2.) Midwesterners are some of the nicest people int he world. We used AirBnB to stay at an apartment that belonged to a law student-he made us feel very, very welcome, had decorated his door with the different BRK logos, and had laid out different books on the topic of Buffett and BRK on the coffee table. He even offered us tickets to the baseball game that night! Sure, the geography is boring, and the weather can be brutal, but the people are great out there.

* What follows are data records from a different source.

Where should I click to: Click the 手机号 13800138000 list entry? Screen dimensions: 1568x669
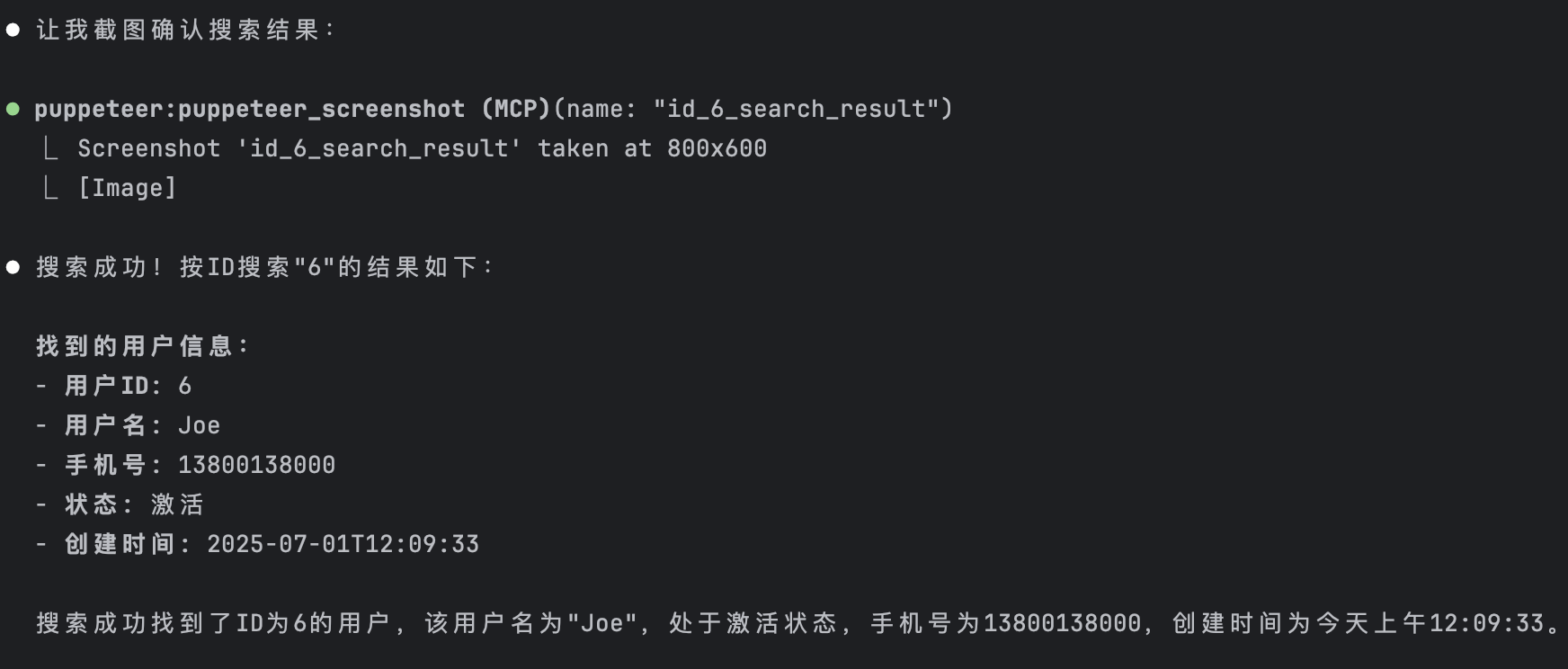coord(200,465)
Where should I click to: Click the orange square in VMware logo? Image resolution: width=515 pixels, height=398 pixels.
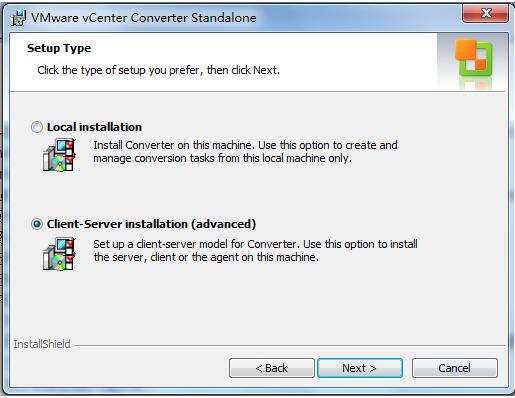(465, 50)
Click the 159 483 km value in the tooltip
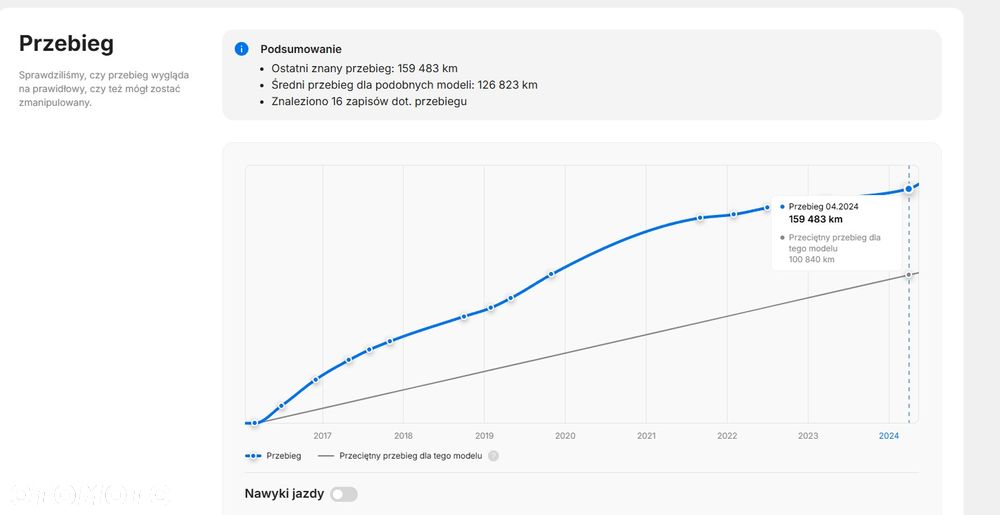Viewport: 1000px width, 515px height. (816, 219)
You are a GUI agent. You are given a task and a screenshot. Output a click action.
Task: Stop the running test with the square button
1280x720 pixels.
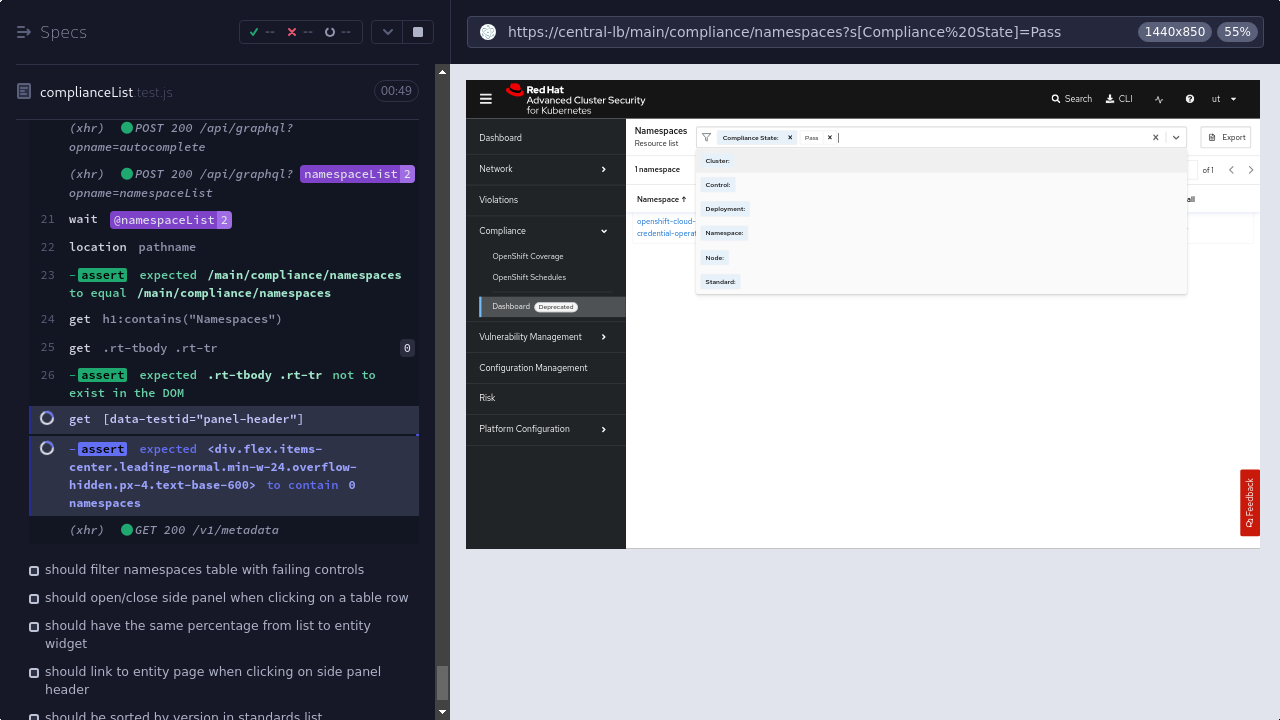[x=418, y=32]
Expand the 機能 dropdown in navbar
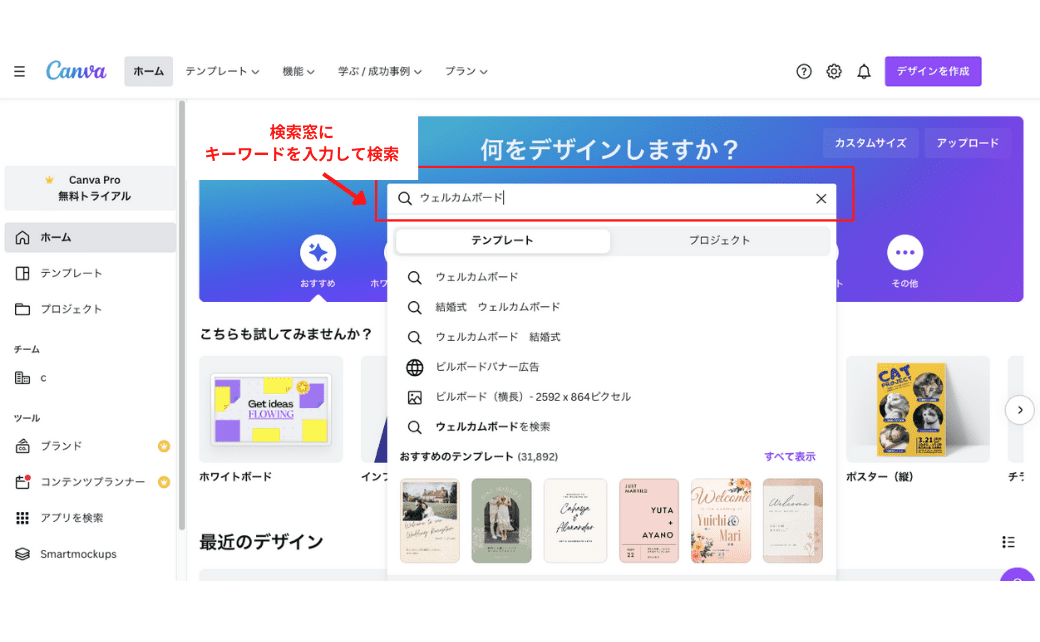 (x=298, y=72)
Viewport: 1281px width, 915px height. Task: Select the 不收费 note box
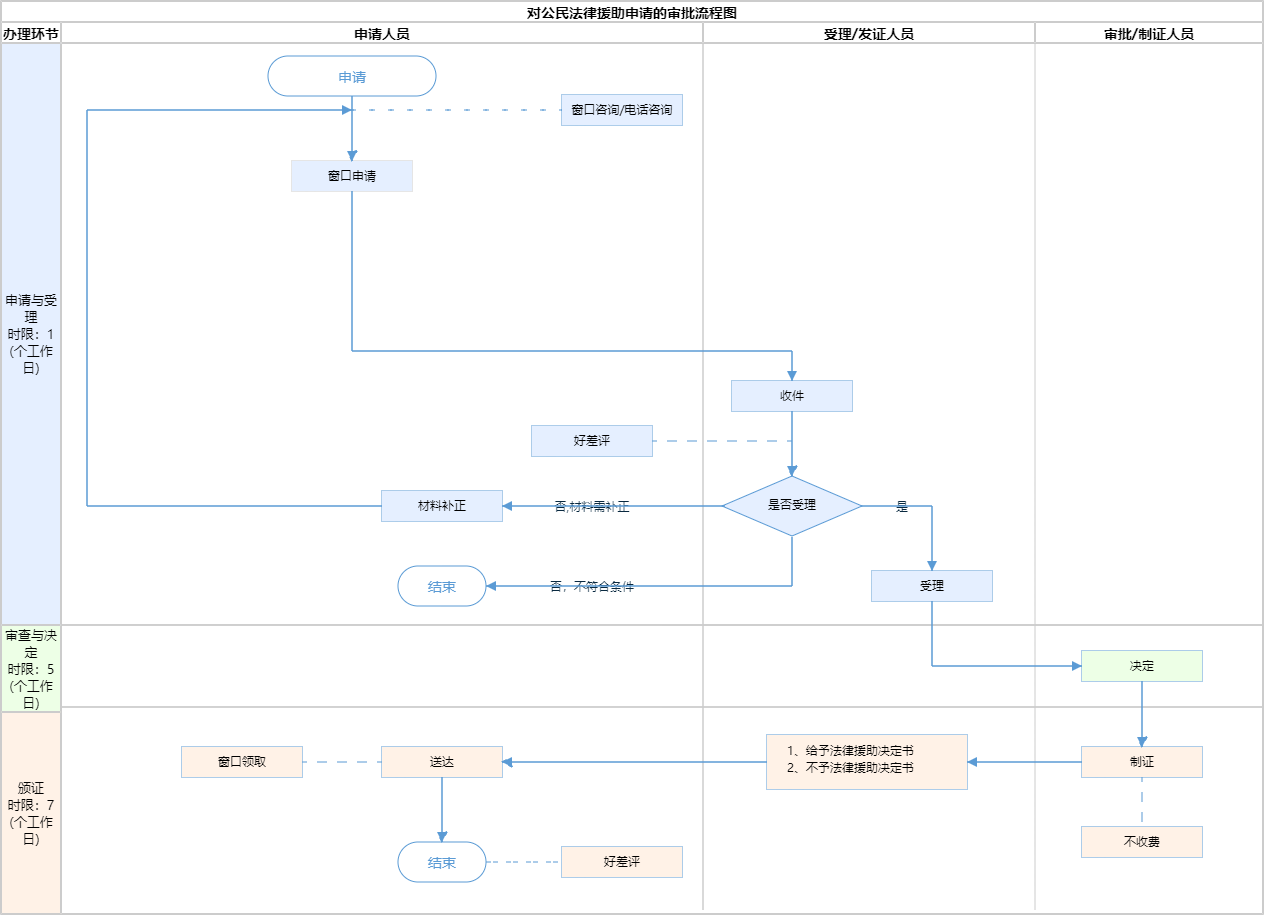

3.) These guys love each other, what they do, and what they have built. Buffett and Munger acted like an old married couple on stage, and obviously share a pretty deep connection. I think that Munger actually got wistful at one point while he was talking about how Berkshire will live on after he does. I wonder if I’ll be able to look back in my 90’s at something that I’ve built that will live on after I’m gone.
I think the biggest takeaway from the 6-hour long Q&A session with Warren Buffett and Charlie Munger is just how much of a team they really are. Being just a casual observer of Berkshire Hathaway over the years (and not a true devotee the way Mr PoP is), I had never really learned much about Munger. It’s always Buffett, Buffett, Buffett, and very little mention of Munger ever makes it to the news. However, there were several points at which it became clear that they are truly a team.
1. Verbose and Taciturn Both Have Their Place. Buffett is very clearly the talker among the pair, while Munger’s taciturn manner seems to have turned into a bit of a joke over the years. Some audience members even giggled when Munger followed up Buffett’s lengthy answers with abrupt statements like “I agree” or “I have nothing to add”.
2. Qualitative and Quantitative Evaluation Methods Are Both Needed. I’ve always heard about the quantitative aspects of Buffett’s investing style – and his long love affair with Benjamin Graham’s very quantitative “value investing” style. So it was interesting to hear Buffett talk about how that quantitative style has been augmented over the years by Munger’s qualitative investment approach. It seemed as though it was the combination of these approaches more than any one over another that were responsible for the success of BRK.
3. Which Came First, The Agreement, Or The Years Of Working Together? After years of working together, Buffett and Munger agree on virtually every business decision. Though I also wondered in a chicken/egg manner if it was in part because they reached similar conclusions so often that their business partnership and friendship had endured as long as it has. Either way, it was very interesting to see that they both reached the same conclusion, though occasionally via different means on many discussions.
It was really this view into a 50+ year business partnership that I found myself reflecting upon again and again on over the weekend and thinking about Mr PoP and me. While it’d be tough to pin either of us down strictly as a “Charlie” or a “Warren”, (Mr. PoP Edit-thats a bunch of crap-she is obviously the quantitative Buffett, I’m Munger) the vibe of taking complicated and hard scenarios, and working on them together with different strengths really hit home, even though we’ve only been in a financial partnership (marriage) for about 1/10th of the time that Charlie and Warren have been. But hopefully the strength of their friendship and partnership bodes well for ours, since I wouldn’t mind another 45+ years with Mr PoP.
PS – And next year I’d love it if we can finagle a later flight so I can participate in the Invest In Yourself 5K (the running shoe company Brooks is owned by BRK) that Warren Buffett pulls the starting gun at.
Who’s up for joining us at next year’s BRK Shareholder Meeting!?! We’re all running the 5K!